Hard Hearted Woman, her debut for
Sacred Bones, is a spell for anyone with a desire to stay wild in a world that keeps hardening. Mixing haunted folk, psych rock, and a shadowy strain of country, Cogan builds a realm where catharsis feels lush, mysterious and vital.
Raised on an island in the Salish Sea, Cogan’s bohemian upbringing in a home steeped in music, art, and philosophical debate - her father a photojournalist, her mother a musician and studio co-owner - shaped her early immersion in traditional folk and outsider music. She left home to apprentice as a silversmith at the age of 15, taking on a kaleidoscopic array of jobs while touring through Europe and the US, fully immersing herself in underground music of all varieties.
Anchored in Vancouver’s noise and experimental scene, she taught herself to play fiddle, toured in a drone-folk duo, and collaborated with a multitude of artists, never settling into one sound or scene. A canoe journey with friends from the Heiltsuk Nation led her to walking away from music for a while, dedicating years to environmental justice followed by human rights focused photojournalism. After her father’s death, she moved to Nanaimo, drawn to its remote landscapes and eclectic music community.
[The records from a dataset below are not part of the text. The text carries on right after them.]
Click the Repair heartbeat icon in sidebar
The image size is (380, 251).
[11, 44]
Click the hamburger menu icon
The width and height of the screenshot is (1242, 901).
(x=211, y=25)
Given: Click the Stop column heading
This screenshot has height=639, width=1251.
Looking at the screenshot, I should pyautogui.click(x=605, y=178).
She started building a studio and collaborating with local musicians including
Finn Smith, Nancy Pittet, Kristopher Bowering (
Orville Peck) - who now form her band - working with international artists such as
Y La Bamba, Cormac MacDiarmada (
Lankum), and
Backxwash, and touring with the likes of
Emma Ruth Rundle and
One Leg One Eye.
Following 2023’s
Formless, she spent a winter crafting new songs that became
Hard Hearted Woman and the
Bury Me EP, a foggy, cryptic companion featuring legendary cellist
Lori Goldston (
Nirvana), Swedish violinist
Ester Thunander, harpist
Elisa Thorn, and longtime collaborators, linking the works through metallic guitars and simmering swells of voice and violin.
Written in Twin Peaks-like Nanaimo, B.C.,
Hard Hearted Woman grew out of a blur of cold-water plunges, long river swims, late-night ruminations on art and politics with friends, and long drives through the rural Lillooet landscape visiting her godmother. She recorded with her beloved band and guests from both the country and experimental worlds with
David Parry (
Loving) at
Dream Club in Victoria, B.C., as well as in her studio in Nanaimo, and remotely with
Tom Deis. The result is a record that glows like something pulled from smoke and seawater - intimate, shimmering, and carved with wit as much as grief. It’s a swirling, jewel-toned ode to all the angels and the demons.
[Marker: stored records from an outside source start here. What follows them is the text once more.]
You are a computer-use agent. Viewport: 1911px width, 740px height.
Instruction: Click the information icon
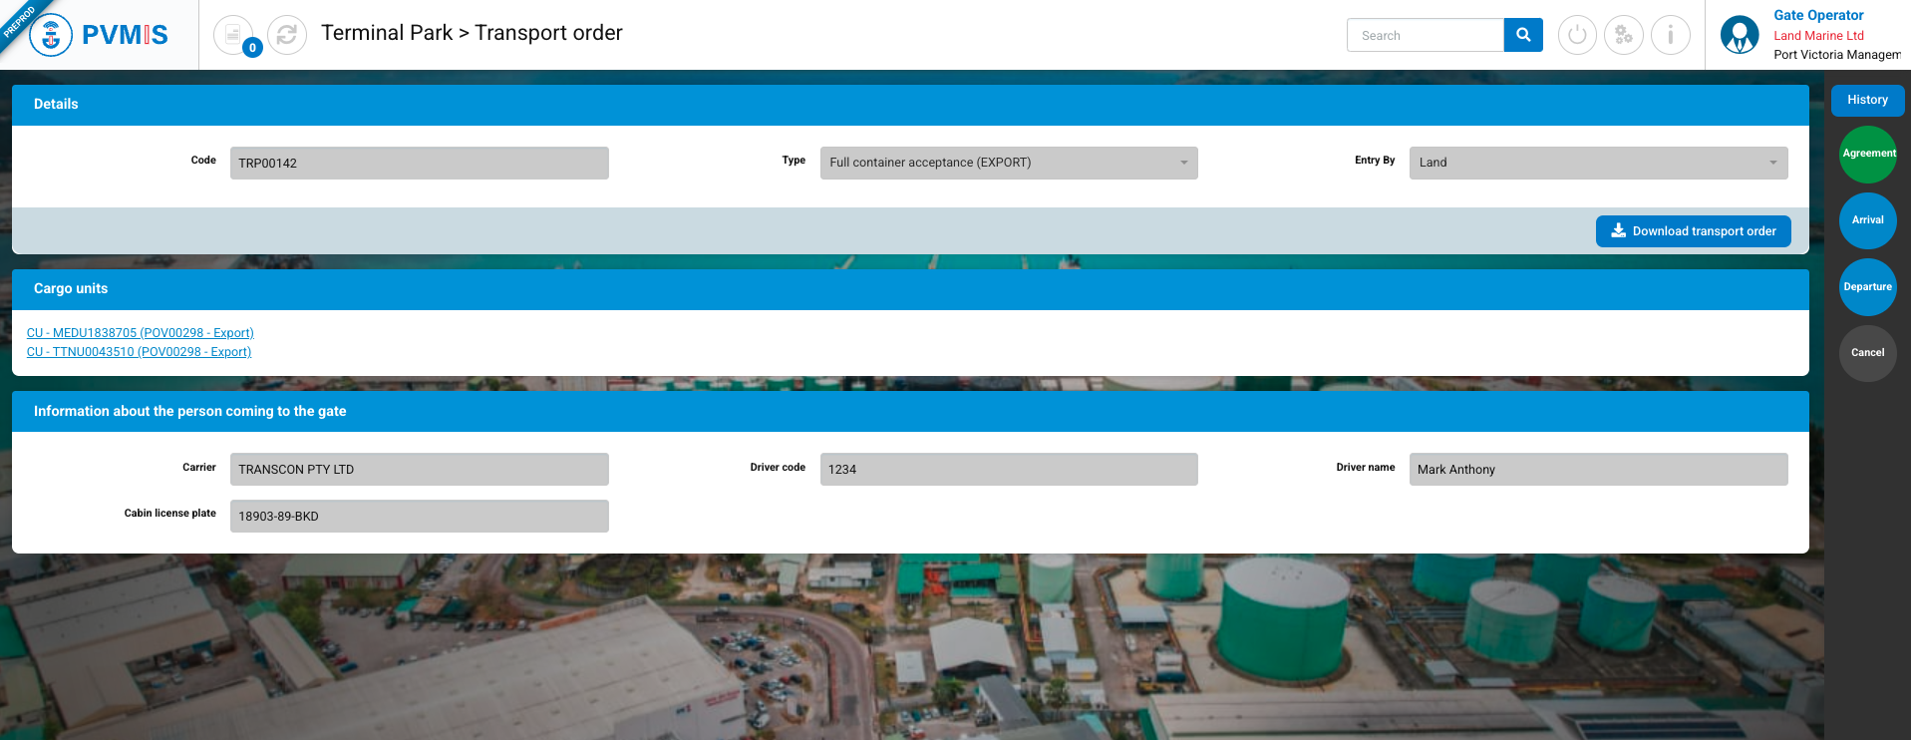(1670, 35)
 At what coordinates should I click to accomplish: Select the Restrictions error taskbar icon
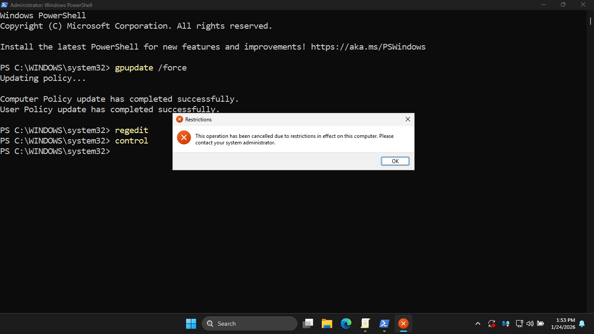point(404,324)
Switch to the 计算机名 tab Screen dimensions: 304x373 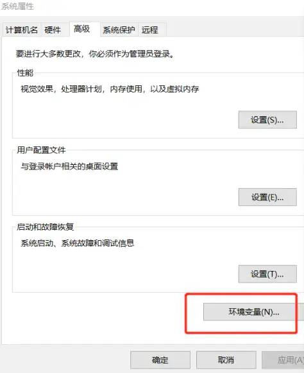tap(22, 30)
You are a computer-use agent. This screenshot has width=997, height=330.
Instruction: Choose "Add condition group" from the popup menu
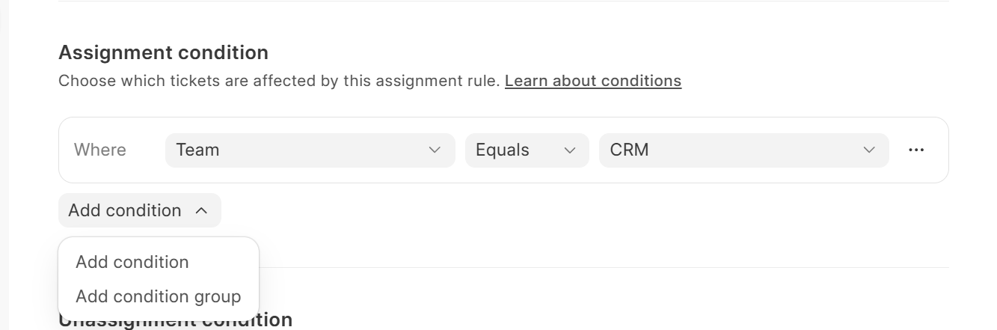tap(159, 296)
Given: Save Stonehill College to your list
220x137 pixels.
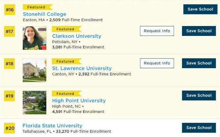Looking at the screenshot, I should [x=200, y=9].
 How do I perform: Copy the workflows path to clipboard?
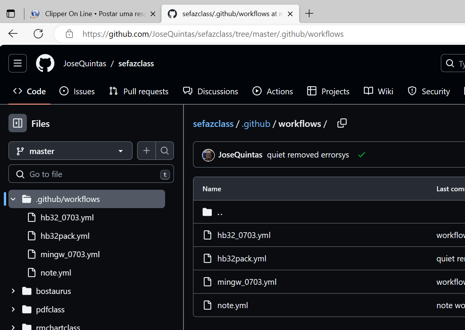tap(342, 123)
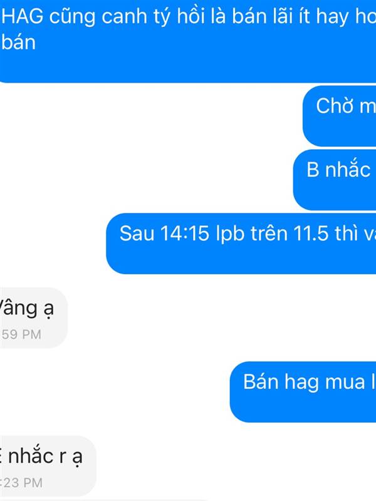The width and height of the screenshot is (376, 501).
Task: Click the word 'trên' in the lpb message
Action: tap(269, 233)

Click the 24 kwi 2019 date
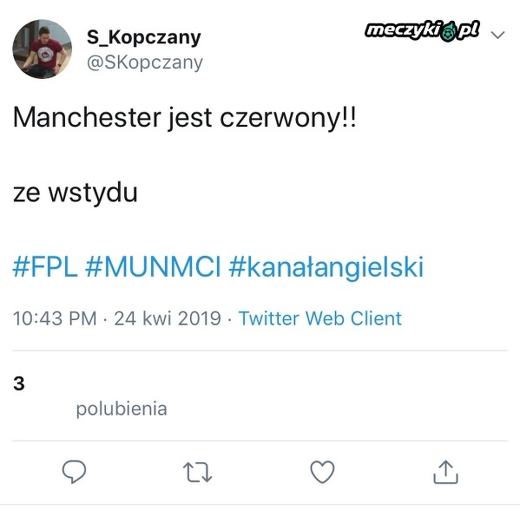pos(168,318)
Though she thought she’d make a more guarded, heavy record,
Hard Hearted Woman kept drifting toward vitality. Shaken by the tenor of modern life, she pulled in a circle of kindred musicians and made something that thrums with color and heat - a record shaped by someone who has looked into the abyss and decided, again and again, to choose curiosity.
The album opens with “Honey,” a slow-blooming burn built on warm strings and loose, driving percussion. Cogan’s voice is steady, smoky, and consoling, addressing the “hard hearted woman” who anchors the record. Written in response to anti-trans legislation, the song radiates resilience without ever losing its tenderness and Cogan sings like someone offering shelter in the middle of a storm.
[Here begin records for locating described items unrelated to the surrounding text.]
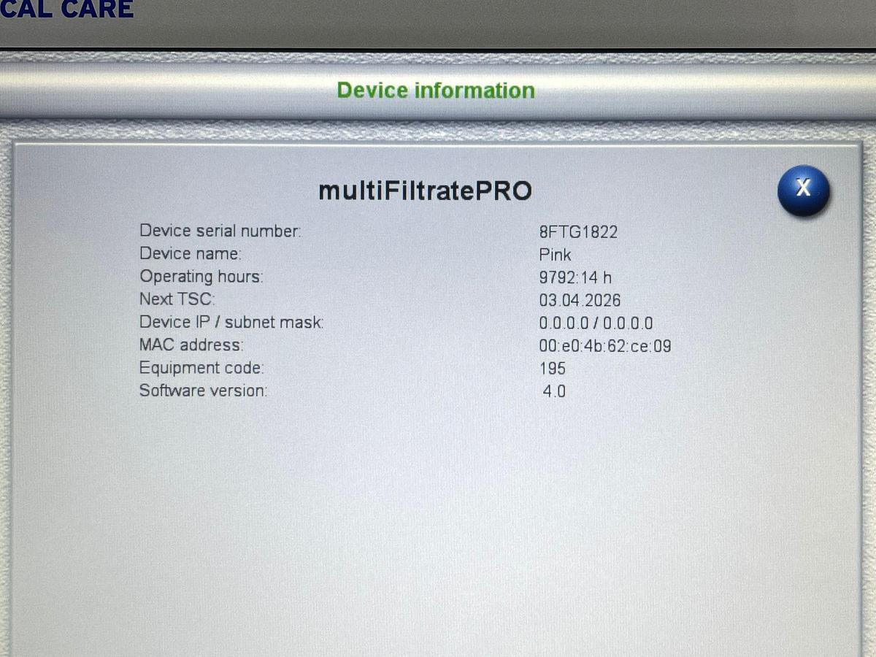This screenshot has height=657, width=876.
Task: Select the Software version value 4.0
Action: tap(555, 391)
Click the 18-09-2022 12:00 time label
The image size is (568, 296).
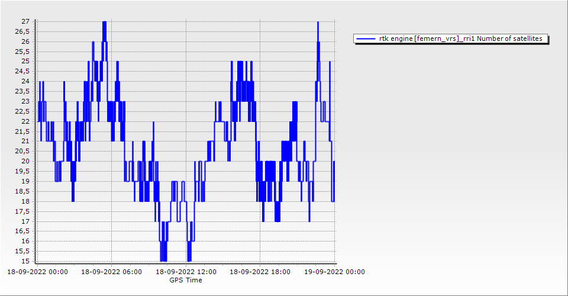click(x=185, y=272)
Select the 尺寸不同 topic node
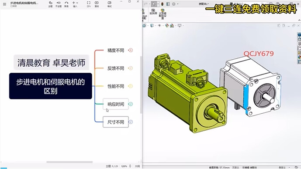Screen dimensions: 301x169 coord(116,122)
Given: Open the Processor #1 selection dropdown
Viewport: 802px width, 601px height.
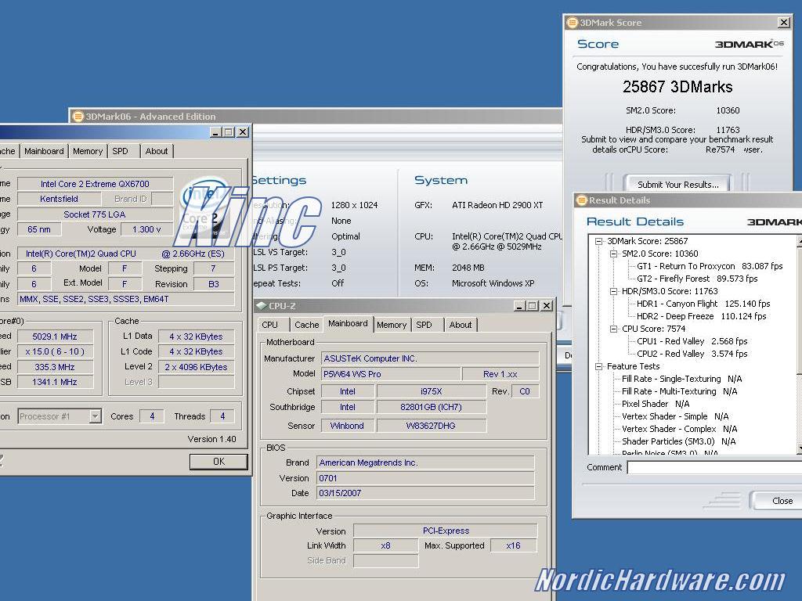Looking at the screenshot, I should [x=95, y=416].

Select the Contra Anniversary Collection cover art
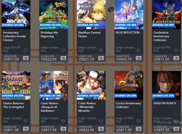point(129,85)
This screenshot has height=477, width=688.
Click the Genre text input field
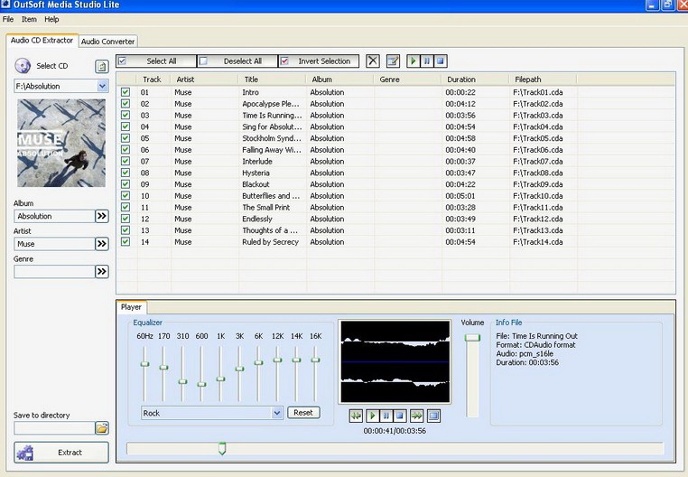54,272
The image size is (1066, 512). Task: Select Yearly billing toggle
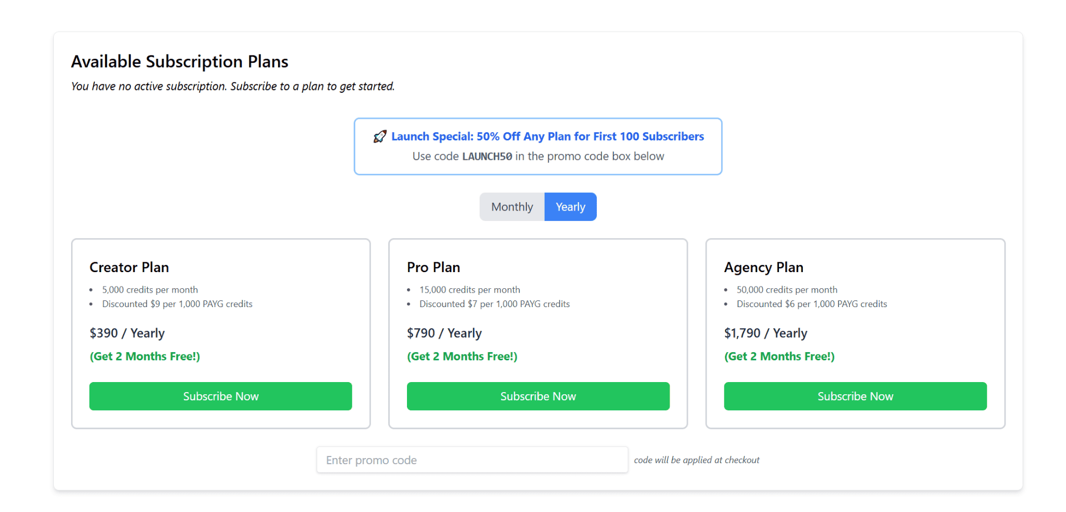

“The Smoke” rises on a hypnotic rhythm, nodding toward
JJ Cale while pulling the form apart. It’s a groove for the end times with congas, shakers, cracked guitars, and ghost-weathered textures all colliding as Cogan sifts through the darker corners of our shared humanity. She doesn’t shy away from the mess. Instead she digs into it, looking for the spark that can turn dread into empathy.
On “Division,” her voice echoes across a stark, reverberant landscape. The song builds like a flare in the night, a plea against the numbing cruelty that’s come to feel routine these days. Cogan sounds like she’s summoning something, maybe a higher power, maybe the part of herself that knows how to sit with pain long enough to transform it.
Hard Hearted Woman is a work of devotion to mystery, to community, to the strange power of making art in a fractured world. “It’s the most important part, the magic,” Cogan says. “What I write about isn’t always confessional, sometimes it is just an attempt at understanding. Working on music right now feels necessary for a healthy nervous system. I hope that it works that way for the people listening.”
Despite its title,
Hard Hearted Woman isn’t about shutting down, rather about hardness as resilience. It’s the shell we grow so our most human, breakable selves can survive. It’s a record for anyone trying to stay open, even when the world makes that feel impossible.